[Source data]
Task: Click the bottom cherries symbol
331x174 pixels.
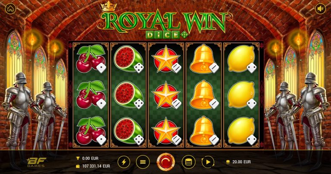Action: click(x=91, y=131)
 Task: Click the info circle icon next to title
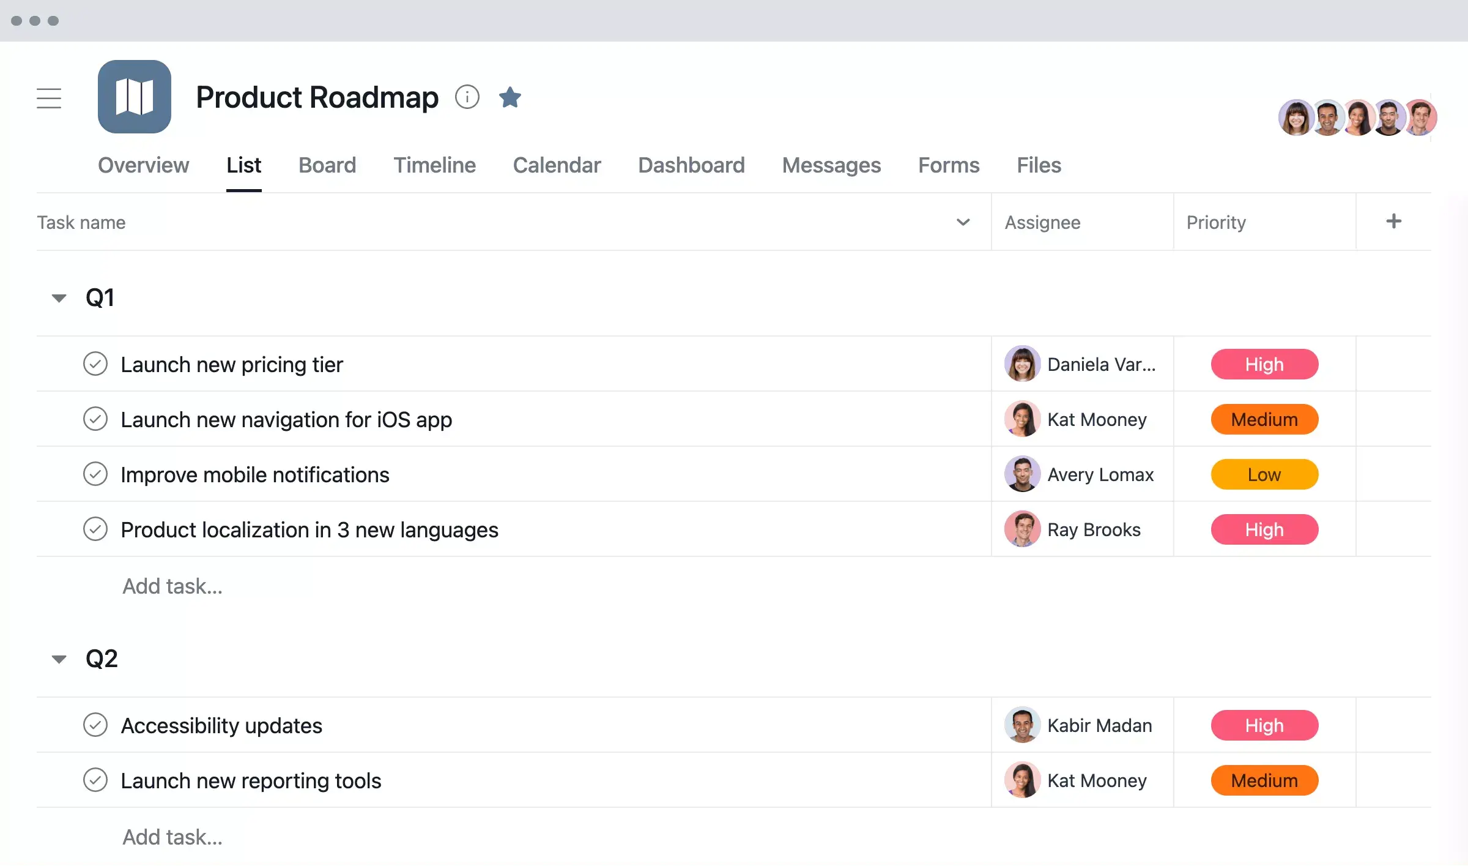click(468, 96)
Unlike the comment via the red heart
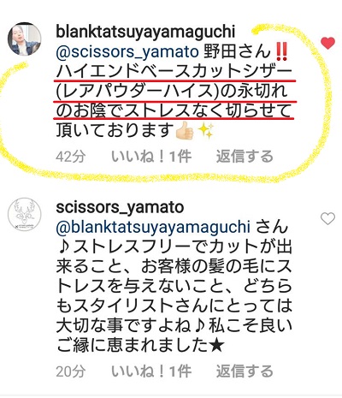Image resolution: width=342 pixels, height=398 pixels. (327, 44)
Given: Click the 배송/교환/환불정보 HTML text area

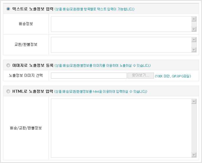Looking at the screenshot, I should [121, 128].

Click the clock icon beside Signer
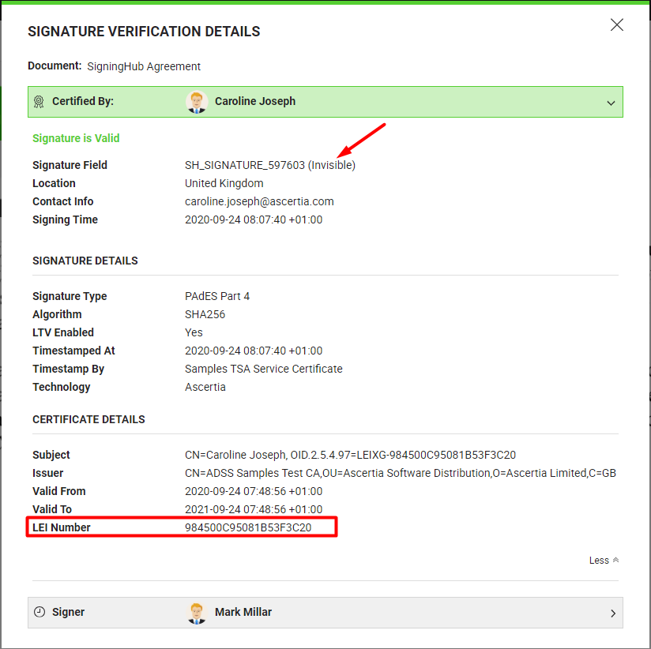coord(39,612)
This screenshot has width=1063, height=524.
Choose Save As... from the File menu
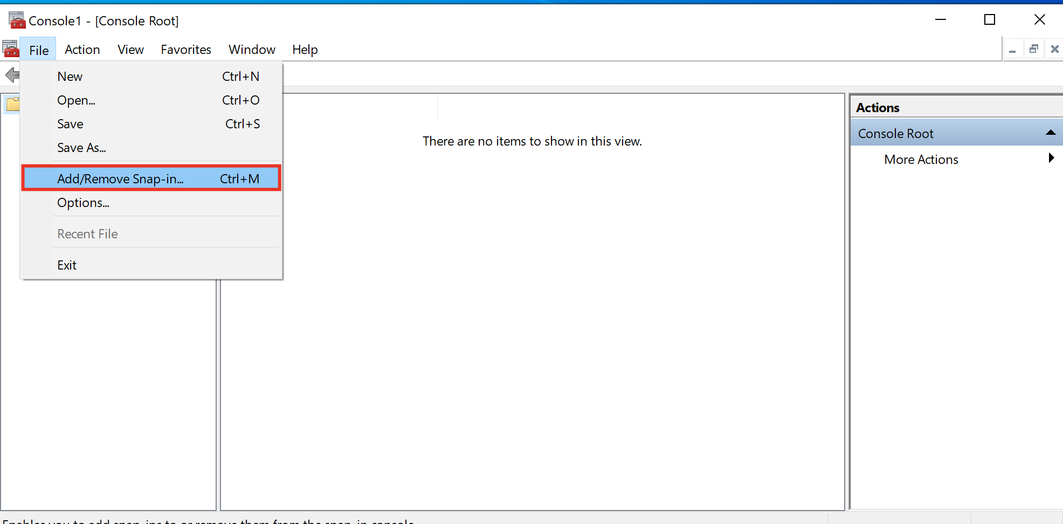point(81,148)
--
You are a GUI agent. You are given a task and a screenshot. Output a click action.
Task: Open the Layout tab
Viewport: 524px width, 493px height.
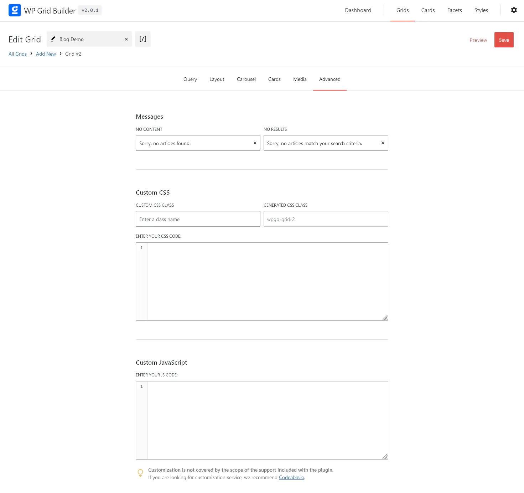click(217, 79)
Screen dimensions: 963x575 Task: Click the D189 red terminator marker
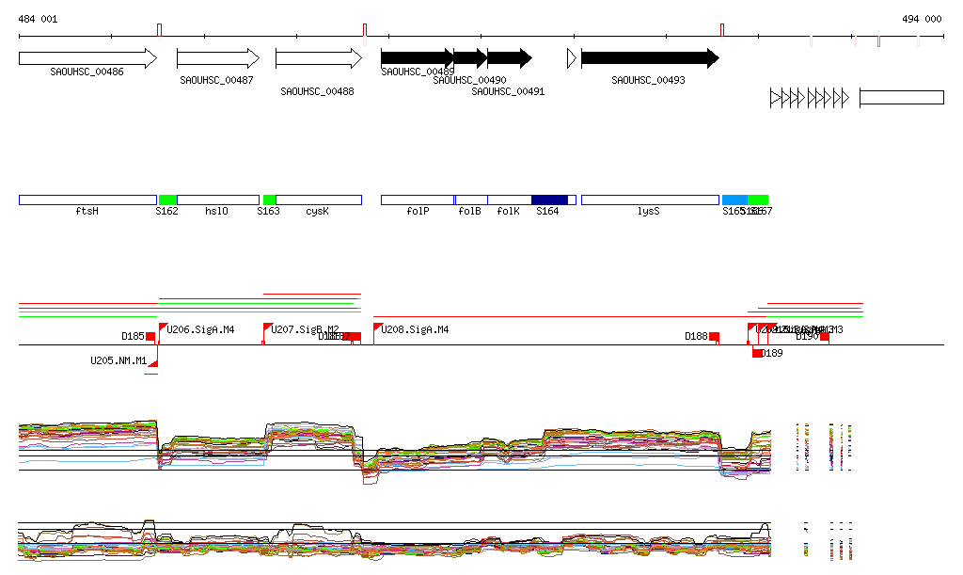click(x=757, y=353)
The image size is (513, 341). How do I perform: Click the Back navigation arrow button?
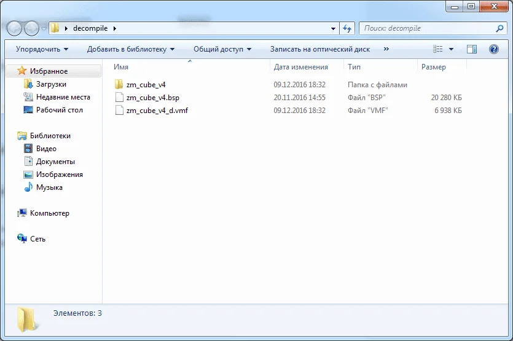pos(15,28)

### Your objective
Beginning with the line above that contains "Task: Click the bottom cherries symbol" and ending with the line that contains "This screenshot has width=1063, height=524.", quote each line exactly, keeping out the pictures.

### Your response
Task: Click the bottom cherries symbol
331x174 pixels.
Action: click(x=91, y=131)
 Task: Click the info circle icon next to title
click(468, 96)
Unlike the comment via the red heart
Image resolution: width=342 pixels, height=398 pixels. (327, 44)
Given: Click the 배송/교환/환불정보 HTML text area

Looking at the screenshot, I should [121, 128].

Click the clock icon beside Signer
coord(39,612)
This screenshot has width=1063, height=524.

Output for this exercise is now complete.